> **AIM OF THE TASK**
Extract the stretch of lines from the one containing "How do I perform: Open" through the end of the records, and reproduce those lines exactly as they appear.

> **Data records**
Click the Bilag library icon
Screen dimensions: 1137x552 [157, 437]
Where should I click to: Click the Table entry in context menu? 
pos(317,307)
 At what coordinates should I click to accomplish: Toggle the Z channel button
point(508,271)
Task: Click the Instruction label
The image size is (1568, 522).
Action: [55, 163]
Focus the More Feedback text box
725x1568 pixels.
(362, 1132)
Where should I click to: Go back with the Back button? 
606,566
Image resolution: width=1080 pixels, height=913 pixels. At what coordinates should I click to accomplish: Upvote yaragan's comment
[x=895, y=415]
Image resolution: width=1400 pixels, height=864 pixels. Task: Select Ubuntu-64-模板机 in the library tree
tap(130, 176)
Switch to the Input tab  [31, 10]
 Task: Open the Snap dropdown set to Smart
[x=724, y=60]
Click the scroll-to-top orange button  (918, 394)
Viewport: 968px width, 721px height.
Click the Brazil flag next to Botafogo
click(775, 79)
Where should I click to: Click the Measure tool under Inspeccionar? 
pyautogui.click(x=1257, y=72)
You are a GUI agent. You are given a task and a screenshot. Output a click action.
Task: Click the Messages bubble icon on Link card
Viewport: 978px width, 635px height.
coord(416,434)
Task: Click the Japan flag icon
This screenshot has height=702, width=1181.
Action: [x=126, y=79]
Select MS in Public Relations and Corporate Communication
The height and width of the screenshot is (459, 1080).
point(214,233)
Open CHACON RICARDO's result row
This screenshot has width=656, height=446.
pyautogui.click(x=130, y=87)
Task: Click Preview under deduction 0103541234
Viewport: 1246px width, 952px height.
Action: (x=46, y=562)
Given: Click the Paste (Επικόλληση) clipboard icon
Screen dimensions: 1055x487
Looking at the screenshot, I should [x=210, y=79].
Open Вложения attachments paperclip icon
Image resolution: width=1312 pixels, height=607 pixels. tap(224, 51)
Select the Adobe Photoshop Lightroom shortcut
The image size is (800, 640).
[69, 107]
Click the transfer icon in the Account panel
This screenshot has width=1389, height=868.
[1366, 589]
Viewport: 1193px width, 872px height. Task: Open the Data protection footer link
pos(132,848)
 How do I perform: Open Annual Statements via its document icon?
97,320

> **TASK ANSWER**
 How do I perform: Open Annual Statements via its document icon?
97,320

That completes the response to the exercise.